Objectives. To evaluate the state of the systems involved in
the implementation of adaptation mechanisms in pregnant women with miscarriage by
assessing the autonomic nervous system, the hormonal and psychological profiles.
Materials and
methods. 67 pregnant women at the gestational age of 7-14
weeks with a singleton pregnancy were examined. The main group consisted of 35
women with threatened abortion clinic who were treated at the gynecological
department of the maternity hospital №9 in Zaporozhye. The inclusion criteria
were complaints of pulling pain in lower abdomen and poor or moderate bleeding
from the genital tract on the background of intrauterine pregnancy. 32 women
without clinical manifestations of threatened abortion made the control group.
The group of an exception included women with hyperandrogenism, polycystic
ovary syndrome, menstrual irregularities, abnormal development of reproductive
organs, recurrent pregnancy loss, malformations of the fetus, and pregnant with
heavy bleeding from the genital tract.
Assessment of the level of anxiety was carried out by
testing according to the C. D. Spielberg method modified by Y. L. Hanin.

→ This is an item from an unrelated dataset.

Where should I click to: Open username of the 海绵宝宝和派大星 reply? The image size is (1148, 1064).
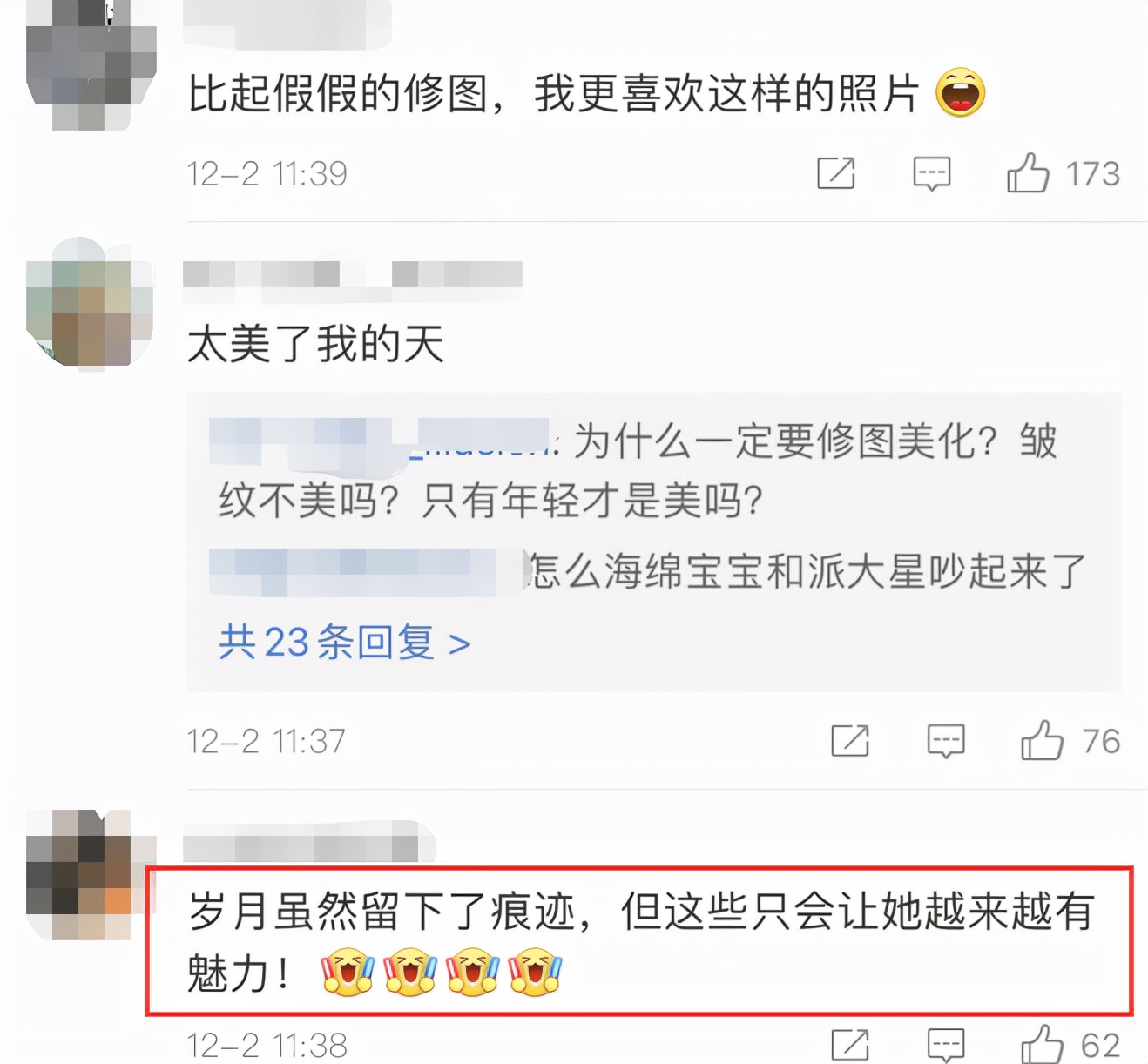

Quantification of cortisol and insulin levels was studied in blood serum by
ELISA. The autonomic nervous system was studied with the help of
cardiointervalography method. Statistical processing of the results of the
study was investigated by the program for statistical analysis
"Statistica" (Version 6.0, Stat Soft INS, USA, license number is
AXXR712D833214FAN5) using parametric (descriptive statistics, two-sample t-test
with equal variances) and non-parametric statistical methods (Mann–Whitney U
test, Kolmogorov-Smirnov test).
Results. All the women were randomized by age and social status.
In the study of anxiety we found
that pregnant women with clinical manifestations of threatening abortion had
increasing of reactive anxiety: the average value of reactive anxiety in the
main group was 43.88±1.61 points and was significantly more
than the control group had – 32.34±0.97 points (p≤0.01).
That may be due to emotional reactions to a stressful situation and evidence
about psycho-emotional dysadaptation. Considering that more than half (51.4%)
of pregnant women with miscarriage had high level of personal anxiety, unlike
the control group, where the level was 9.38%, which is a stable individual
characteristic, reflecting the predispositions of the subject to anxiety, this
fact should be considered as a risk factor for this disease.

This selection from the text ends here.